For many people, the thought of robots might call to mind their use in product assembly in large factories or the sorting of packages in logistics hubs. Currently, robotics researchers around the world are focused on developing robots that work alongside humans and provide support. However, working alongside humans means that robots need to enter various locations with people and provide reliable support for tasks in diverse environments. A particularly crucial challenge is assisting or replacing staff in workplaces faced with labor shortages and retiring workers.

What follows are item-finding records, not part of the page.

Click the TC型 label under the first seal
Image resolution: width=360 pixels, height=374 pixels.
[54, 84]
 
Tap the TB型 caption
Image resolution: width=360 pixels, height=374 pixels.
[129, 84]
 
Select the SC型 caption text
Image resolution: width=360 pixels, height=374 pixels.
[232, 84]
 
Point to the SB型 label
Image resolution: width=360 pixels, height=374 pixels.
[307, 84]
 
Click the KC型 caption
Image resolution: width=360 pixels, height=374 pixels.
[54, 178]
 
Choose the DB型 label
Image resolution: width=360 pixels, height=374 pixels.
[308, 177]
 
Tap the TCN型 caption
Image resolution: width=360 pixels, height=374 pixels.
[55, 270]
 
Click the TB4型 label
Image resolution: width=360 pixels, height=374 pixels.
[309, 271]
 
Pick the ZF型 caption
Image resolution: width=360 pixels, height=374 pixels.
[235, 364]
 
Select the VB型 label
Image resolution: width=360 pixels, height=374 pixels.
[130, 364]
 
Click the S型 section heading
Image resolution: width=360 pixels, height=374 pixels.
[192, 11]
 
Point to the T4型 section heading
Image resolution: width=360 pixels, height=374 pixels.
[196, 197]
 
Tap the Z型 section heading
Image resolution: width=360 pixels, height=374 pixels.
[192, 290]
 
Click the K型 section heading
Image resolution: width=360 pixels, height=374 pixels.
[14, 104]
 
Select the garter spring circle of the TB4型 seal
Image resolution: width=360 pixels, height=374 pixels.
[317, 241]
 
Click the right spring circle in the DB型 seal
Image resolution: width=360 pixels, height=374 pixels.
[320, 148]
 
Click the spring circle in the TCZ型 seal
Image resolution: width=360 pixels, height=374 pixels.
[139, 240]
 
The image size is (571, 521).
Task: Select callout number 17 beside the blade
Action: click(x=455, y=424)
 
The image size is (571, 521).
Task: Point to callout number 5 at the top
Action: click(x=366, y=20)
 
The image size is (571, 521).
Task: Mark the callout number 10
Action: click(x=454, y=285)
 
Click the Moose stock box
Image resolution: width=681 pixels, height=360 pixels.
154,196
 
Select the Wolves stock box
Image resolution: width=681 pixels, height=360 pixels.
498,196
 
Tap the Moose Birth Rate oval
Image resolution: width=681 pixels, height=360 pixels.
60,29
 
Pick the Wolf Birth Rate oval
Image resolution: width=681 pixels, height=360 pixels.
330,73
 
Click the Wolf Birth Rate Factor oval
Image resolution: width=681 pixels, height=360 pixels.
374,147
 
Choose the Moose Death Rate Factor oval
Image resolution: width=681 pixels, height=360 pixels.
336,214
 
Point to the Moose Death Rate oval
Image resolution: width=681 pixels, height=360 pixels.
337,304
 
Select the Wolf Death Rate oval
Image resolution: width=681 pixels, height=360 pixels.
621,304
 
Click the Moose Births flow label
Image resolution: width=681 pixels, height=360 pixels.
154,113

To meet this challenge, Hiroshi Ito, a senior researcher at Hitachi's Research & Development Group and a guest junior researcher at Waseda University's Future Robotics Organization, has developed a deep learning algorithm called 'deep predictive learning' and applied it to robots. This technology is based on the predictive coding principle, an information processing mechanism in the brain, and dramatically reduces the extensive trial-and-error and learning that had been a major obstacle in training robots to perform intended movements.
A robot with deep predictive learning can master complex movements and whole-body coordinated actions simply through learning for a few hours on a computer after a human demonstrates the target movements multiple times (typically around 10-15 times) by operating the robot remotely. This allows end users without programming expertise to easily train robots to perform desired actions. Notably, this method enables robots to acquire tacit knowledge and skills by learning from the movements of skilled workers, which was difficult to achieve with conventional robotics technology.
The deep predictive learning developed by Ito is now being incorporated by some companies into their robot development. A robot developed jointly by an AI startup company and a domestic space agency for opening and closing soft zippers in outer space was created with reference to a paper co-authored by Ito. Ito has released an open source library implementing a deep predictive learning algorithm called EIPL (Embodied Intelligence with Deep Predictive Learning), aimed for global adoption of the technology.
Ito has also developed a research robot that can easily be taught complex movements. The robot is designed so that an operator can train it to perform a variety of complex movements by reaching their arms around from behind the robot, allowing the robot to collect high-quality learning data from the same perspective as the operator. The high-quality data collected in this way will be used to train various deep-learning models. The ultimate goal, Ito says, is to create a robot that can independently contemplate and perform movements it has not been explicitly taught.